▶ **What you should do**
Where a line of the data holds the word "computer", copy that line.

▶ **Supplied information**
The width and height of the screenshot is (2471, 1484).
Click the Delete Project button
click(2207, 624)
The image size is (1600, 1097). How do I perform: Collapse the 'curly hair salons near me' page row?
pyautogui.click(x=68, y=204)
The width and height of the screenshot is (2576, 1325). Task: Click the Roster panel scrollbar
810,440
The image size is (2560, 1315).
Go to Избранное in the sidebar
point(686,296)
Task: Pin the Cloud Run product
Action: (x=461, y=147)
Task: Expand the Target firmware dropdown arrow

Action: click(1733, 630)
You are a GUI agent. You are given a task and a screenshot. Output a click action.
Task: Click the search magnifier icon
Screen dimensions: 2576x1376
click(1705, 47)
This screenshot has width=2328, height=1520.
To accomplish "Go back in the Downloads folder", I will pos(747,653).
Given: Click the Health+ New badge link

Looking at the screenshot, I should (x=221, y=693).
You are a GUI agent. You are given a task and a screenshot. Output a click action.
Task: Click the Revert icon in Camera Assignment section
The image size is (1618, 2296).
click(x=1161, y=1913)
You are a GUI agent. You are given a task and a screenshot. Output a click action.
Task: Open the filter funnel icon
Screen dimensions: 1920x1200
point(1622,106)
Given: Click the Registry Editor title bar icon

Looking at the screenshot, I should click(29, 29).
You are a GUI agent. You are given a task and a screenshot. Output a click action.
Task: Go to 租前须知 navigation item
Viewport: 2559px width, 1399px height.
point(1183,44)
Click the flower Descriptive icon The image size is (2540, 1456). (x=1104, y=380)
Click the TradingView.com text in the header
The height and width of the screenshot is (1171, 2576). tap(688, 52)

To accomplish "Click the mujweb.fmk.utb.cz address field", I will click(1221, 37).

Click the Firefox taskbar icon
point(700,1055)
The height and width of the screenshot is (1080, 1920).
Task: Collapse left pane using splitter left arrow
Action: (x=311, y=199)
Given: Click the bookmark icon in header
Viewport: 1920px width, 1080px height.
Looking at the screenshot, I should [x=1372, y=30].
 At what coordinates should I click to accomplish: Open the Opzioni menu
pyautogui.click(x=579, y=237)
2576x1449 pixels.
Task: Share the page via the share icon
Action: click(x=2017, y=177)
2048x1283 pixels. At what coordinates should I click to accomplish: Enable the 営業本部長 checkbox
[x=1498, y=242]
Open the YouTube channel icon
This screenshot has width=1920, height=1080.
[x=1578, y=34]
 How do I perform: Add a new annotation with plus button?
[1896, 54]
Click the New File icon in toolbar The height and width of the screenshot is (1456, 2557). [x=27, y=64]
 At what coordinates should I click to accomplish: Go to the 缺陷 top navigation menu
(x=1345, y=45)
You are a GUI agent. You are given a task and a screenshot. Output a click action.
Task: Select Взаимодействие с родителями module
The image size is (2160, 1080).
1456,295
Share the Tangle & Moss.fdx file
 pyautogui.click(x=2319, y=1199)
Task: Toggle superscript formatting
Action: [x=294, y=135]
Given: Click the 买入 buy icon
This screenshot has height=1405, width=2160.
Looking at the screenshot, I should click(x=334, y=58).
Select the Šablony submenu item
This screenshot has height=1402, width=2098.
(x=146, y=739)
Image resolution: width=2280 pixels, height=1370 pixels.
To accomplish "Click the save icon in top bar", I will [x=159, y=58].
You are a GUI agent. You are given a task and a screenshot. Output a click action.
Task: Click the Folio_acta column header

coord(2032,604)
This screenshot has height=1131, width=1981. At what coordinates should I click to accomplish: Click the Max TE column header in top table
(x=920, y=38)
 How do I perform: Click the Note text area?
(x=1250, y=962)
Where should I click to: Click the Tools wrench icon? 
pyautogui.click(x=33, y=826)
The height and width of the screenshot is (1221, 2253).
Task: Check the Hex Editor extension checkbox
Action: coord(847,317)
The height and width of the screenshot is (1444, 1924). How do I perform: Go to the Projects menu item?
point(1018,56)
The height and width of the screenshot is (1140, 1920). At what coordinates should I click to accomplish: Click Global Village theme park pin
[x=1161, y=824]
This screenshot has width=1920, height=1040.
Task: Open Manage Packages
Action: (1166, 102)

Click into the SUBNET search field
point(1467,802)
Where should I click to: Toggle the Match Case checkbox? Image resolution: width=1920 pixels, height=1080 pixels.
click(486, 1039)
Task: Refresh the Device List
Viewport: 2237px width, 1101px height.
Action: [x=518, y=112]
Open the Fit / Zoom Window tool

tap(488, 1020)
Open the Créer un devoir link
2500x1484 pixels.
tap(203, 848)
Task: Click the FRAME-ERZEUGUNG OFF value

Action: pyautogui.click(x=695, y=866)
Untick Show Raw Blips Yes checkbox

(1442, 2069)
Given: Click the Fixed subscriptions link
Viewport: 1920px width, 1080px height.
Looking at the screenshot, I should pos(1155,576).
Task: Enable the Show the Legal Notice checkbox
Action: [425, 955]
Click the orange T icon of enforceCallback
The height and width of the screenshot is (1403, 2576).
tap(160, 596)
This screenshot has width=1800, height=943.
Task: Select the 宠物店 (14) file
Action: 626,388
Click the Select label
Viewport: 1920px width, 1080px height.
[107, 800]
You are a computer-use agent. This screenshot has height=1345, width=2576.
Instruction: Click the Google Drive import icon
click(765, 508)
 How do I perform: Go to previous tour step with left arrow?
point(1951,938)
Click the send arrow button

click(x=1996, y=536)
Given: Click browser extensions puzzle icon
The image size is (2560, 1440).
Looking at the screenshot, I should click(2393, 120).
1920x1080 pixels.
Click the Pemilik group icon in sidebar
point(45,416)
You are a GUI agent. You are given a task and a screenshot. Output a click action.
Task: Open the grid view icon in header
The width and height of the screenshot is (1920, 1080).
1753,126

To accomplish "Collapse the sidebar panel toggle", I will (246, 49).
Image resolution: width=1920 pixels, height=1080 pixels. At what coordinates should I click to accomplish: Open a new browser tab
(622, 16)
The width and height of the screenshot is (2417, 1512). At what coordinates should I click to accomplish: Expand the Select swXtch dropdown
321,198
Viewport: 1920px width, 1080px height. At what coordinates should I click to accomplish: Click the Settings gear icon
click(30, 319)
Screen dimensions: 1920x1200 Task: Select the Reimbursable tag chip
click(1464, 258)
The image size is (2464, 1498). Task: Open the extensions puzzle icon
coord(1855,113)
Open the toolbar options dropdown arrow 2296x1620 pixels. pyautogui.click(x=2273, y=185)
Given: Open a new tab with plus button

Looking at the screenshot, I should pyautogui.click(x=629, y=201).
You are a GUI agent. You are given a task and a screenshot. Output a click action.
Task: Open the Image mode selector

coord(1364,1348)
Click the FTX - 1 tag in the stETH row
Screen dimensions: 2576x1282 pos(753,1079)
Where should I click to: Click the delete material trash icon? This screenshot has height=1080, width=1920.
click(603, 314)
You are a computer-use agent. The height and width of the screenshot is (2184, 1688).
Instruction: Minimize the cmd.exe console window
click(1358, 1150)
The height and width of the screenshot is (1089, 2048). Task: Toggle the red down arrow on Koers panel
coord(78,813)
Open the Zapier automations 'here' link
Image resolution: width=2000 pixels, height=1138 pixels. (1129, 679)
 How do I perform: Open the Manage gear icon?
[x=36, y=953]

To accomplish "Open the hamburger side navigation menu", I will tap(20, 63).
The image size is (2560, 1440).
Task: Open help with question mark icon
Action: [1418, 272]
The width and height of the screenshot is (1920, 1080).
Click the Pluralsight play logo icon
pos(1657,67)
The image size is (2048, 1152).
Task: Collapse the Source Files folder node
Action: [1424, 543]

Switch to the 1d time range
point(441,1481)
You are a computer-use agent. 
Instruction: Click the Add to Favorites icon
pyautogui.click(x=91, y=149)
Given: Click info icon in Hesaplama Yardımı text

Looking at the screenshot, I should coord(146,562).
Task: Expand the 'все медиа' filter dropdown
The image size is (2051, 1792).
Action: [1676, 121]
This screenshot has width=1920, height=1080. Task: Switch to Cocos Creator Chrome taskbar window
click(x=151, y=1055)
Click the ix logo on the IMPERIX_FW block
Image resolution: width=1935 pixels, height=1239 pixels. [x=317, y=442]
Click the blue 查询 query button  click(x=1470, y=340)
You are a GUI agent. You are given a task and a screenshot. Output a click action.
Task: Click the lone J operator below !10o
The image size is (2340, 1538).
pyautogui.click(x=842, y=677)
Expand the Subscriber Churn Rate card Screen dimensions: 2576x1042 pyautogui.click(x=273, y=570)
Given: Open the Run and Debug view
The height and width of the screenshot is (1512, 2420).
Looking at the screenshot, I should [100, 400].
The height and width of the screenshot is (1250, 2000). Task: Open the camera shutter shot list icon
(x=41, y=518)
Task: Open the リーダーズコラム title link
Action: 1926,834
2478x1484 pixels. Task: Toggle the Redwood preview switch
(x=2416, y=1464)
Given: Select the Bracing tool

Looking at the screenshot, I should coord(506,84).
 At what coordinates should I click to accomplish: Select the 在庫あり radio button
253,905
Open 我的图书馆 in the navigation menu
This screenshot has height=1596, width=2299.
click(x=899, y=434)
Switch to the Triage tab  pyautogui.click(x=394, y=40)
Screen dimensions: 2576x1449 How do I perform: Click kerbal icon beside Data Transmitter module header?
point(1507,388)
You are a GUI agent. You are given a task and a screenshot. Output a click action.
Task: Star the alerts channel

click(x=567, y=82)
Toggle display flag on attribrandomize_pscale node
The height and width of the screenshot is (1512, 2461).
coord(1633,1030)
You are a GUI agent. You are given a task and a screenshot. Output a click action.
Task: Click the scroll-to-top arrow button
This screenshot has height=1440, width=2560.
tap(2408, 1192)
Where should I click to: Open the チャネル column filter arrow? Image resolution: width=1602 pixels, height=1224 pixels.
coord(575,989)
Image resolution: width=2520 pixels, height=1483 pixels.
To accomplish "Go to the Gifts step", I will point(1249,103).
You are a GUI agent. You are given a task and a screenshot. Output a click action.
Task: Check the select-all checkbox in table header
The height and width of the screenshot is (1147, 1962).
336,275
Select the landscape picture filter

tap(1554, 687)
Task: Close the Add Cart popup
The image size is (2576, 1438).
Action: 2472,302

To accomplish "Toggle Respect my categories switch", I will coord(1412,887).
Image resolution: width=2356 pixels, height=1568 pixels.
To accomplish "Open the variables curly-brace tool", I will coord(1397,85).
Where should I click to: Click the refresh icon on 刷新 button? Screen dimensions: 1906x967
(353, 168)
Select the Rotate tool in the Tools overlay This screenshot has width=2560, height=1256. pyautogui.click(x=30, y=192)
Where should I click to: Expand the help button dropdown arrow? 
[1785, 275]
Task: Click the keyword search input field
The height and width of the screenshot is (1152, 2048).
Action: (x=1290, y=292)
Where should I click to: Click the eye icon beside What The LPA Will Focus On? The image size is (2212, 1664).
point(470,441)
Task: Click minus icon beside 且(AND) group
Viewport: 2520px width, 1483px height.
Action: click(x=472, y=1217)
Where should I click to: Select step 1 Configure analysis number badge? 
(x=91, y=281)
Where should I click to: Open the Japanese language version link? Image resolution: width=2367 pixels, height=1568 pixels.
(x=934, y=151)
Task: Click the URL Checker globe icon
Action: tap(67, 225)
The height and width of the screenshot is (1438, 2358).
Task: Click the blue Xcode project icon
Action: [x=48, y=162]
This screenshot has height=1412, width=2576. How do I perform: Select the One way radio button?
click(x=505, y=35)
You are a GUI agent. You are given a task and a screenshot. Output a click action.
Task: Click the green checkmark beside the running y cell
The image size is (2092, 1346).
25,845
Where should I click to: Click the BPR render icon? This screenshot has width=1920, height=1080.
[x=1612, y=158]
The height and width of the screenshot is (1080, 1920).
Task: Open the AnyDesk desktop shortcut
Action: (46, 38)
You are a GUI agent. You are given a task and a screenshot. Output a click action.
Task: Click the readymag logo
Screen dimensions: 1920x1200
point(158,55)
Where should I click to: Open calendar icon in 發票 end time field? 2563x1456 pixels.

▶ **Written answer**
You are a computer-use agent. This screenshot has height=1345, width=2576.
You are a computer-use agent. The height and width of the screenshot is (2184, 1688).
You are a computer-use agent. 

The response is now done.